**WORK INSTRUCTIONS:**
Copy everything in the listing from the line containing "Where should I click to: Open" down to the line containing "click(x=302, y=159)", including both of those lines, and leave the pictures out of your copy.
=-=-=-=-=
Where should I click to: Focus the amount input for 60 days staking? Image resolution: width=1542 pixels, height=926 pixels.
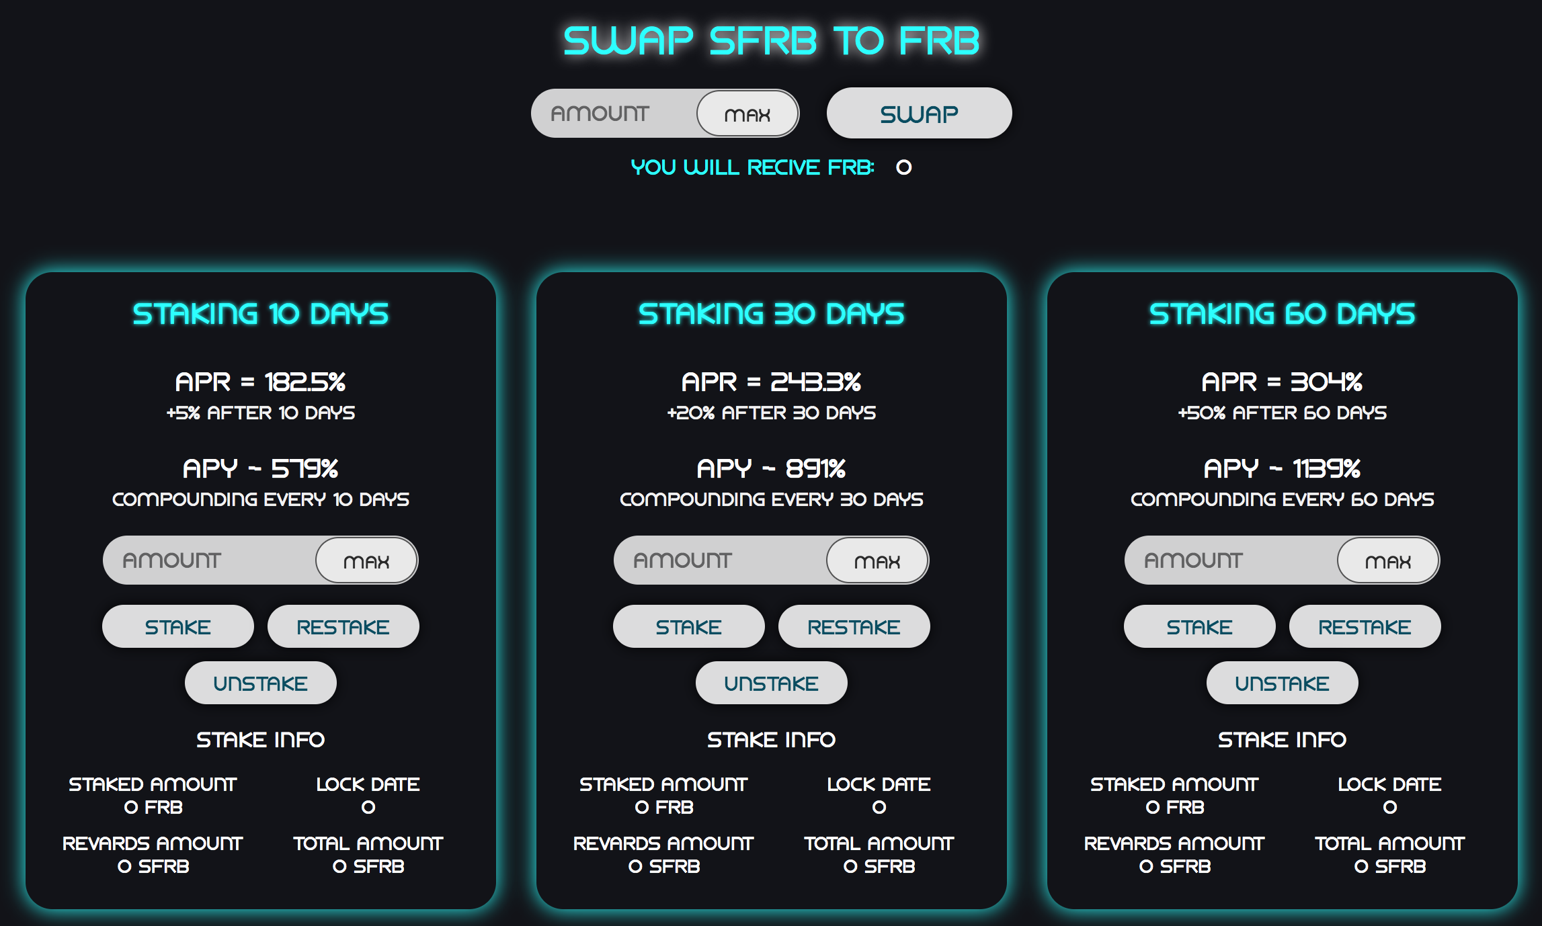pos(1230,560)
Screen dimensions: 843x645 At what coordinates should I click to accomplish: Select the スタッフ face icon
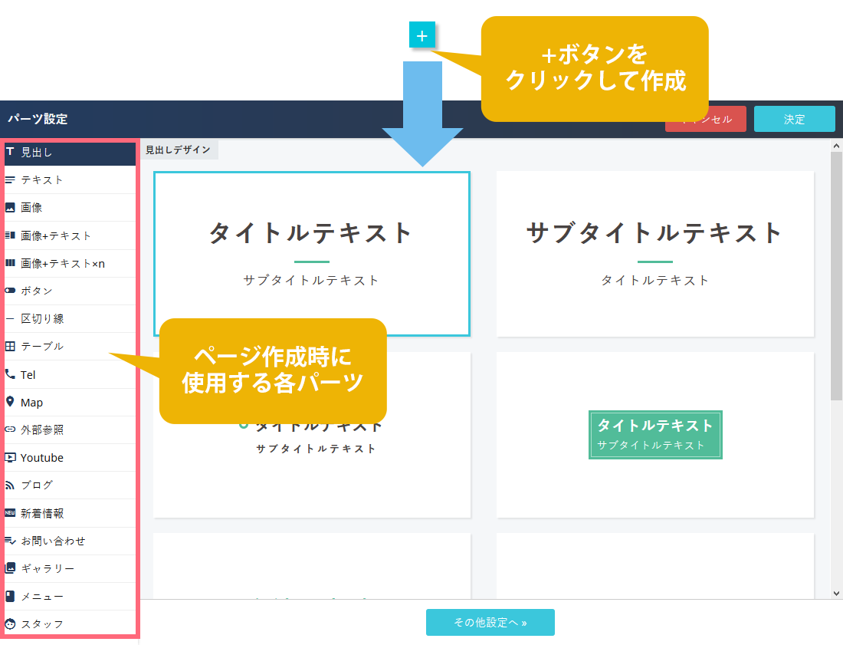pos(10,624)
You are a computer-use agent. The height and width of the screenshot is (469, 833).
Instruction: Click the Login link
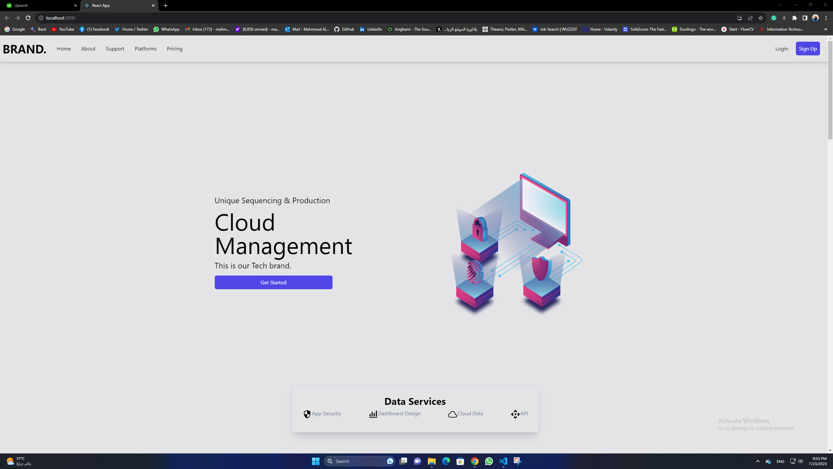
=-=-=-=-=
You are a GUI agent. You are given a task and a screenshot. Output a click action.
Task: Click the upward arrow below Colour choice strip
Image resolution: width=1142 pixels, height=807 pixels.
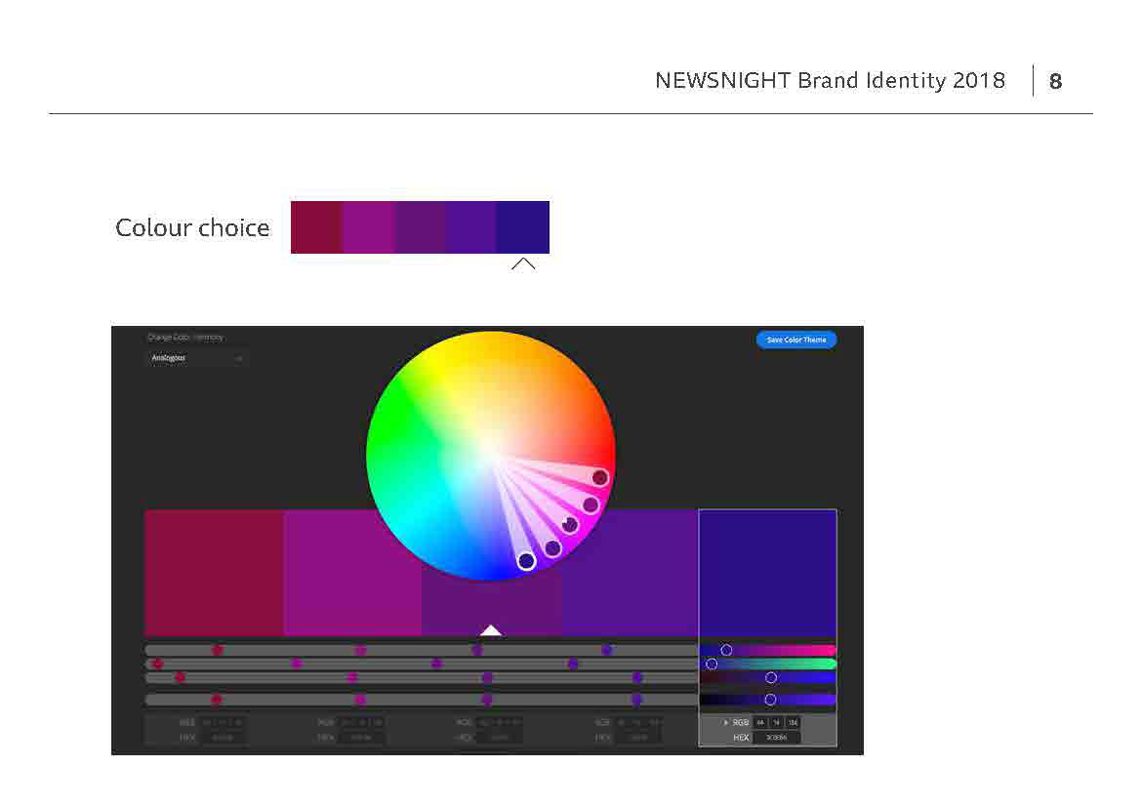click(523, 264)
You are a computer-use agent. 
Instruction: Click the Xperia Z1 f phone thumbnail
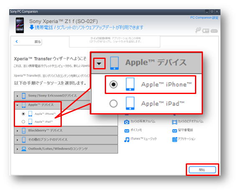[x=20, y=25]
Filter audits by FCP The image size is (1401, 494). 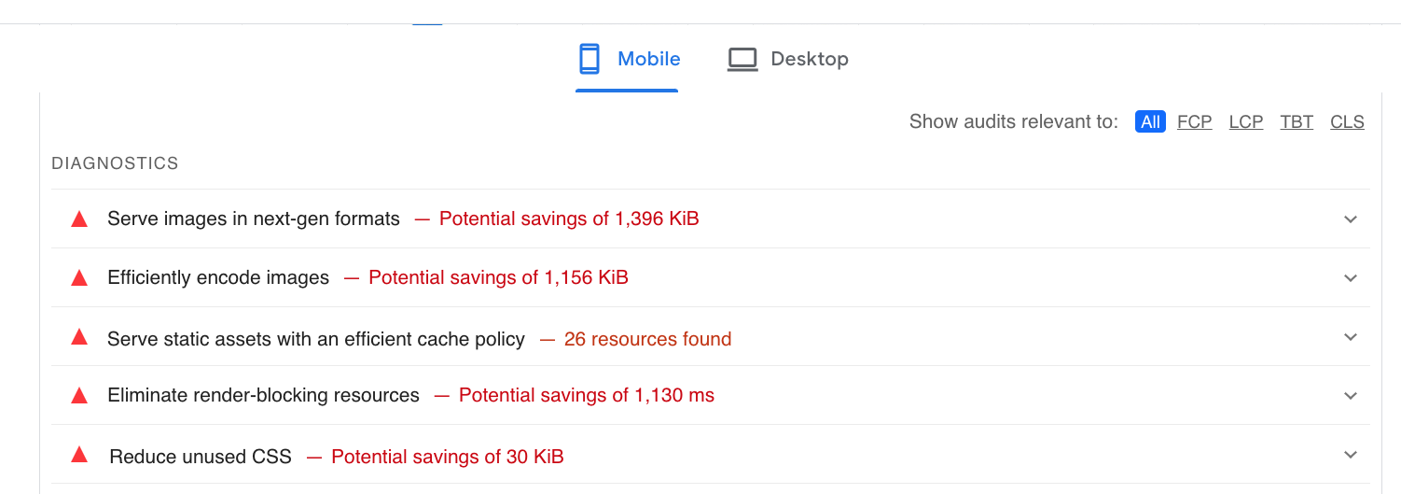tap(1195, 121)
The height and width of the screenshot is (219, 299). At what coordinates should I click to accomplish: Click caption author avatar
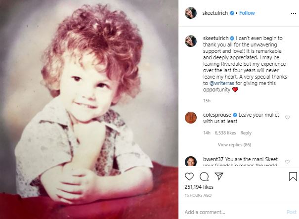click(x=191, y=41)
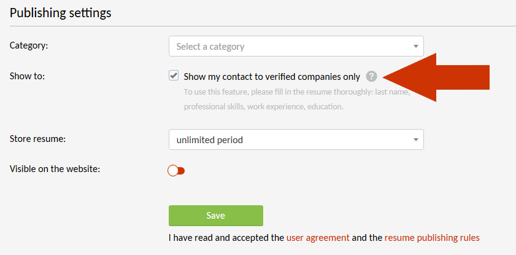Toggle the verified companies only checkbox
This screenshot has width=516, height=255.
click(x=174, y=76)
=-=-=-=-=
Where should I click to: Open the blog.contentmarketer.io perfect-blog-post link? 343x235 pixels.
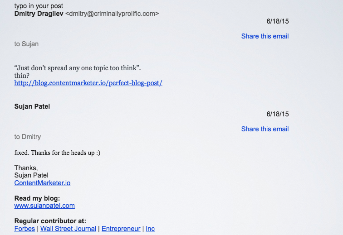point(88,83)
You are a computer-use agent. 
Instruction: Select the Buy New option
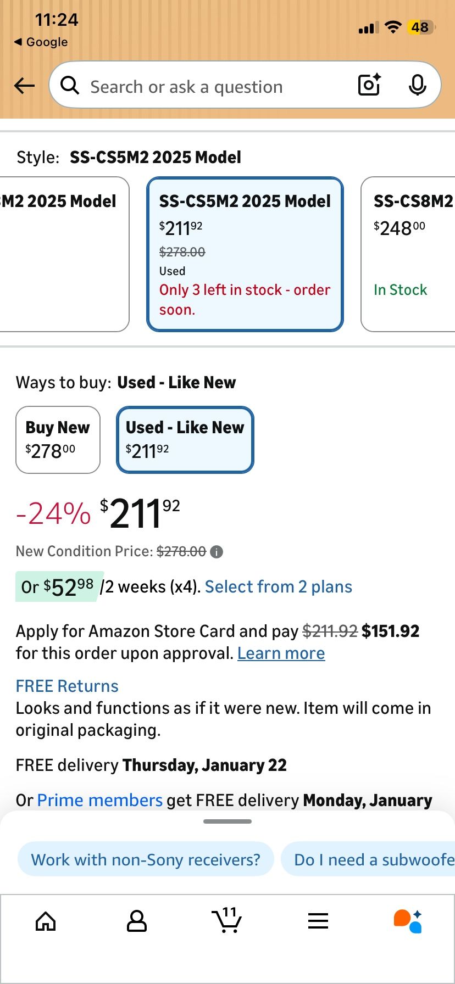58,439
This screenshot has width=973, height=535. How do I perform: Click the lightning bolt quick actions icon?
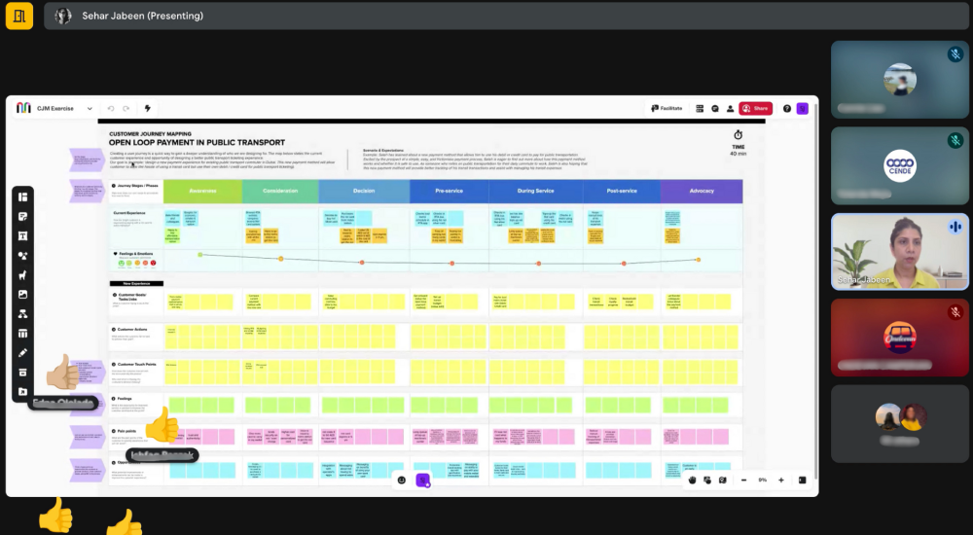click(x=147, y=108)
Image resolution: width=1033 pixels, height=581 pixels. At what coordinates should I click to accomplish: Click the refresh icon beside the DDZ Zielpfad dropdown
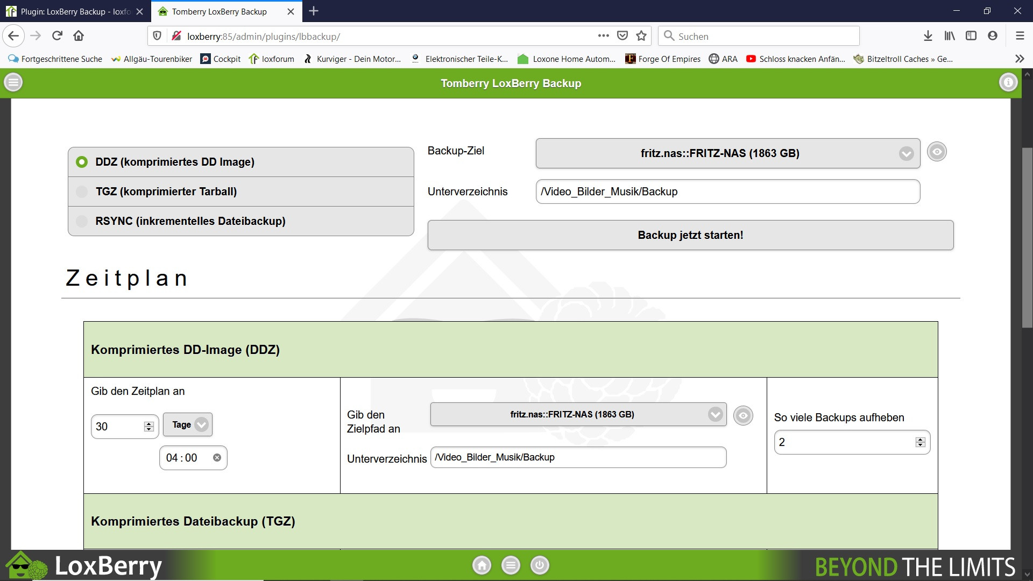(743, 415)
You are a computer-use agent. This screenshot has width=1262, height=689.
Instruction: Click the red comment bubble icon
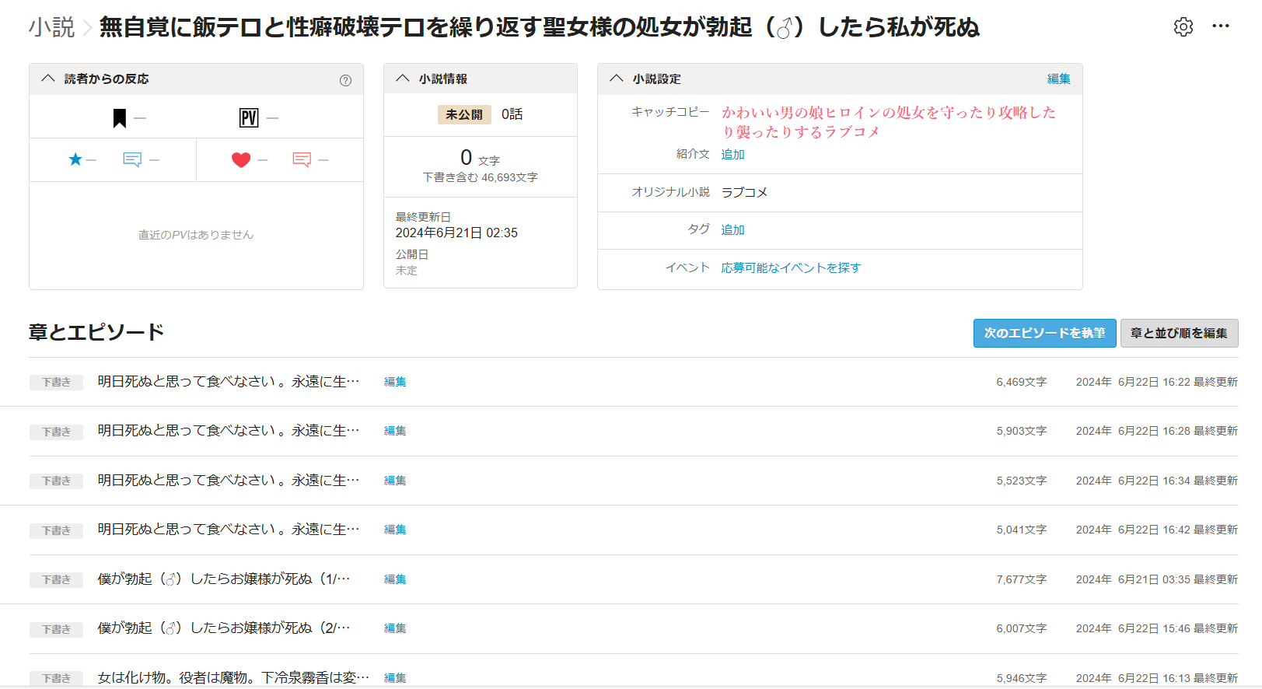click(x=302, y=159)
=-=-=-=-=
**RESPONSE TO THE EXERCISE:**
Where should I click to: Open the blog.contentmarketer.io perfect-blog-post link? 343x235 pixels.
point(88,83)
You are a computer-use agent. 
Instruction: Select the Buy New option
58,439
This screenshot has width=973, height=535. How do I perform: Click the lightning bolt quick actions icon?
click(x=147, y=108)
Image resolution: width=1033 pixels, height=581 pixels. At what coordinates should I click to accomplish: Click the refresh icon beside the DDZ Zielpfad dropdown
(743, 415)
You are a computer-use agent. This screenshot has width=1262, height=689.
Instruction: Click the red comment bubble icon
click(x=302, y=159)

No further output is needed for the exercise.